Haunted Lovers
                    By Deborah J. Lindsey

Maggie kicked the "For Sale" sign.  "I won't be sharin' me home again, you hear me, Shaun.  I won't do it!"

"Maggie, darlin', cheer up.  Come into the light so I can see you."

"You couldn't see me, Shaun O'Larlain, if you had eyes in your head, which you don't."

Maggie floated into the orchard and settled on a wooden bench under a gnarled apple tree.  Her fingers found the hearts carved with their initials.

"I see you, Maggie love, just as you were the day I carved those, but I couldn't do this back then."

He grinned and whooshed through the wooden center of the larger heart and appeared on the other side, a disembodied head.  He landed in his wife's lap.

"I ain't got no body," the head sang as it bounced across the orchard.

"Shaun, you fool, come back here!  Shaun!"

Shaun sat down and grasped the air where Maggie's hand rested.  He felt the warm pressure of her flesh, but she had no flesh.  He touched her hair and kissed her eyes, but she had no eyes and her long brown hair had melted away years ago.

"How can we be, Shaun?  The pair of us, still livin' and lovin' and yet buried together on the hill?  How did we come to be spirits a'hauntin' our own sweet home?"

"I've no answers, Maggie girl.  C'mon.  Let's go in, I feel a chill in me bones."

Maggie sighed and leaned against him.  "You got no bones, beloved, you and I are but memories, left behind and forgotten.  You were right about the girl, she wern't the one, the one who's to put our lives into words.  I tried so hard with her.  I really did, but the girl had no spirit,  no curiosity and that screamin' noise she called music must have addled her brain.

"Maggie, don't go beatin' yourself . Our writer will come and we will know her.  She will learn of us and our tale will be told.  C'mon, me girl, inside with you.  There's a banshee moon a-risin' and I don't like the look of it."

Maggie followed Shaun into the house, closed the door and turned the key in the lock, 'to keep good things in and bad things out'. She knew Shaun was smiling in the darkness.  He teased her about keeping the old ways, but she knew he guarded his memories, too.

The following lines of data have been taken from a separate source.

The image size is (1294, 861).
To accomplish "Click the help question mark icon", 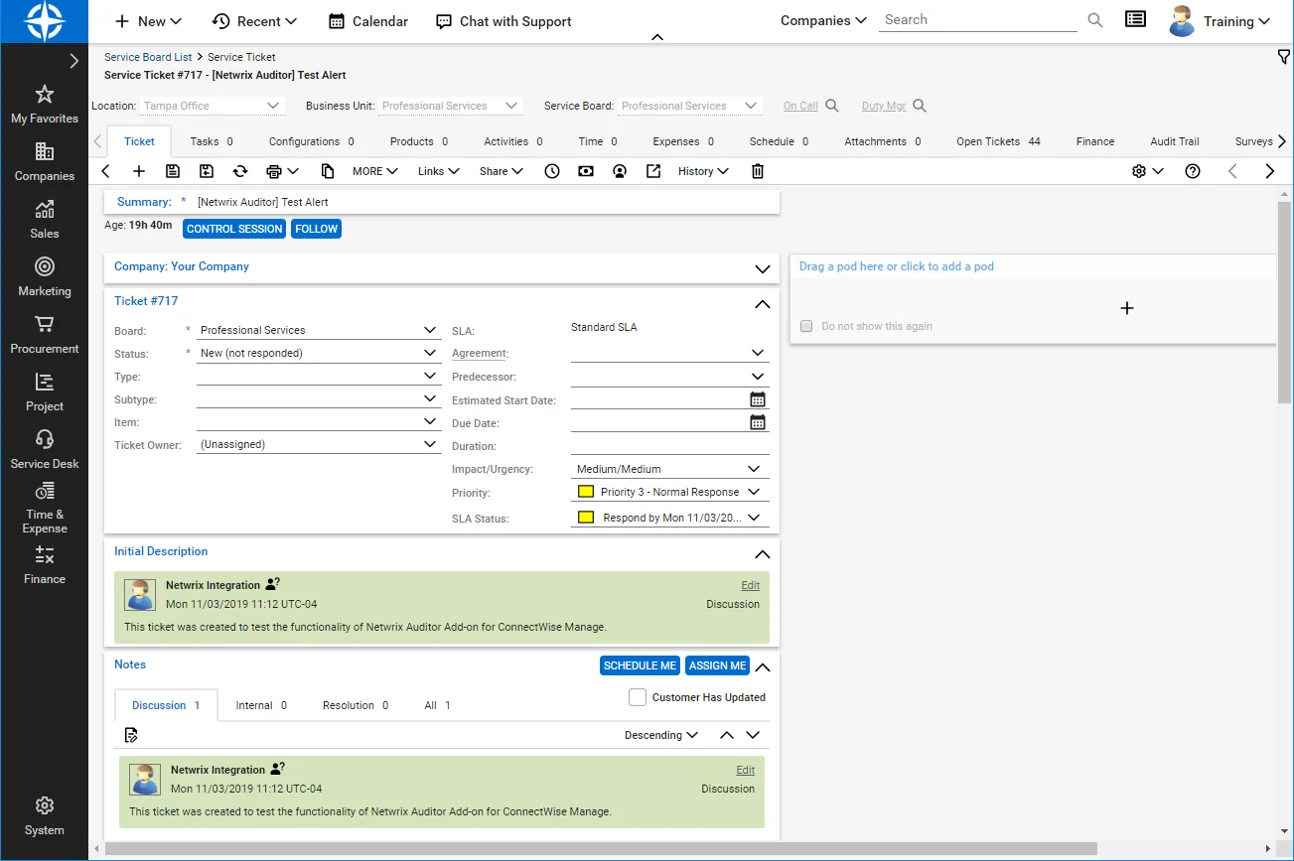I will 1192,171.
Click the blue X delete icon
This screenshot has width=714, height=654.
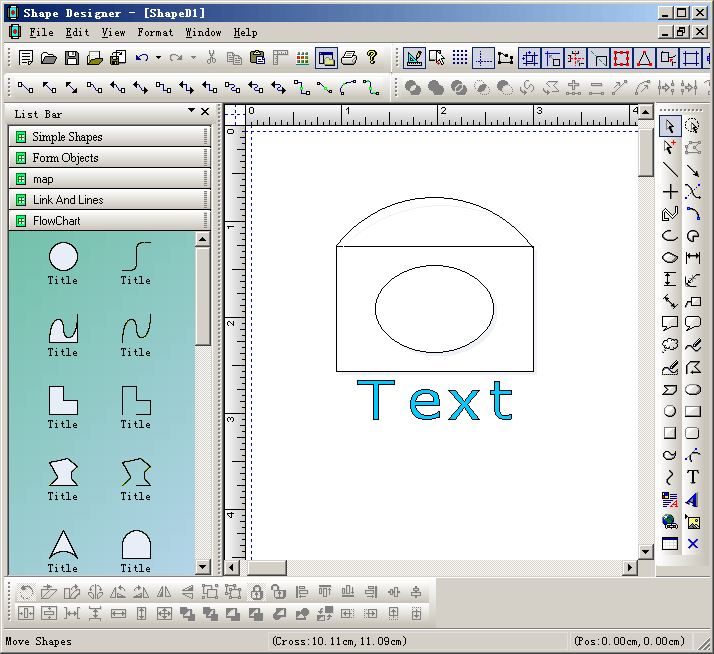coord(692,543)
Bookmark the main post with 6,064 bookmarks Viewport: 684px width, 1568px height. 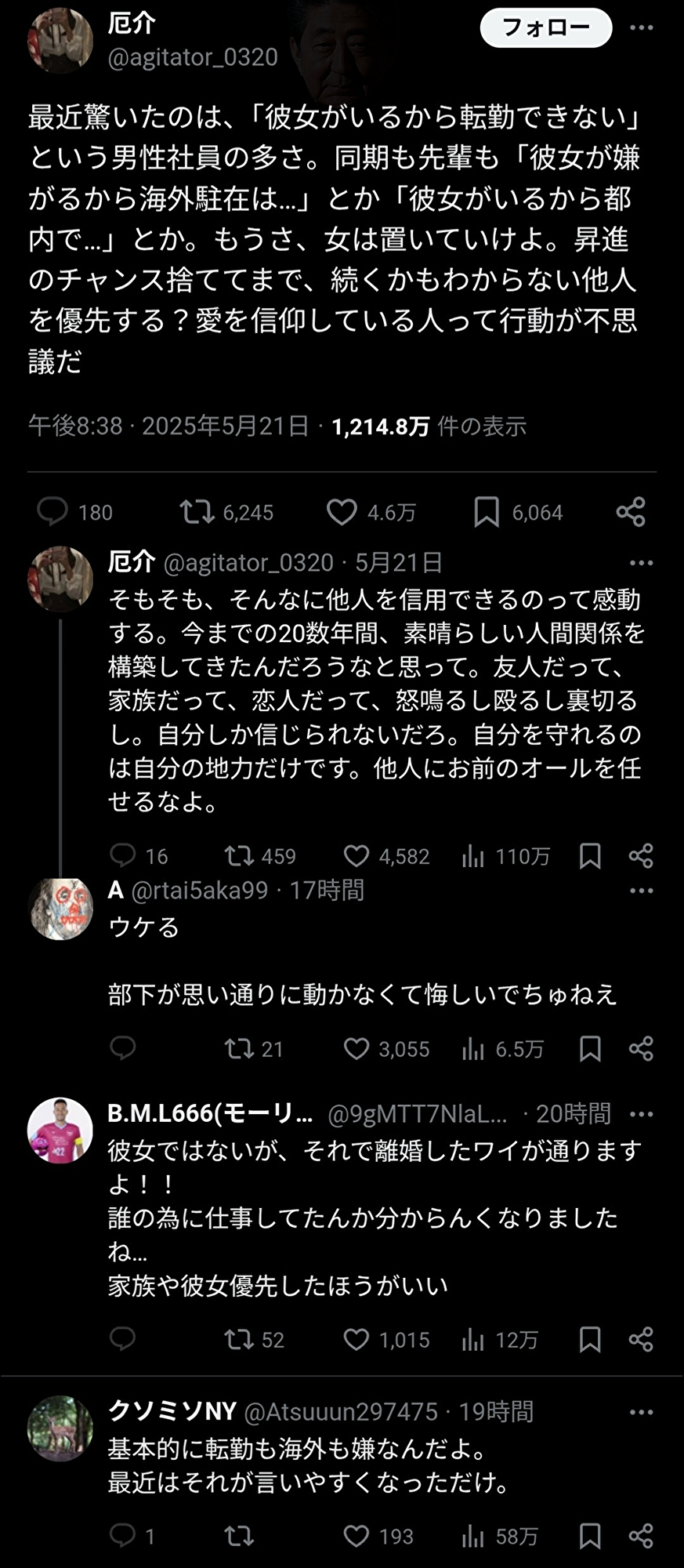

Maggie braided her hair, pulled on her night dress, then snuggled into the feather bed beside her husband. 

She waited until Shaun's breathing quieted, then slipped downstairs to the tiny room behind the staircase. The three diaries, hers, her mother's and grandmother's still lay secure in the iron box.  She unbound the leather straps and slipped into the past.

Shaun's excited shouts echoed through the pages, pulling her abruptly back.

"Come, me Maggie, see what the mornin's brought us."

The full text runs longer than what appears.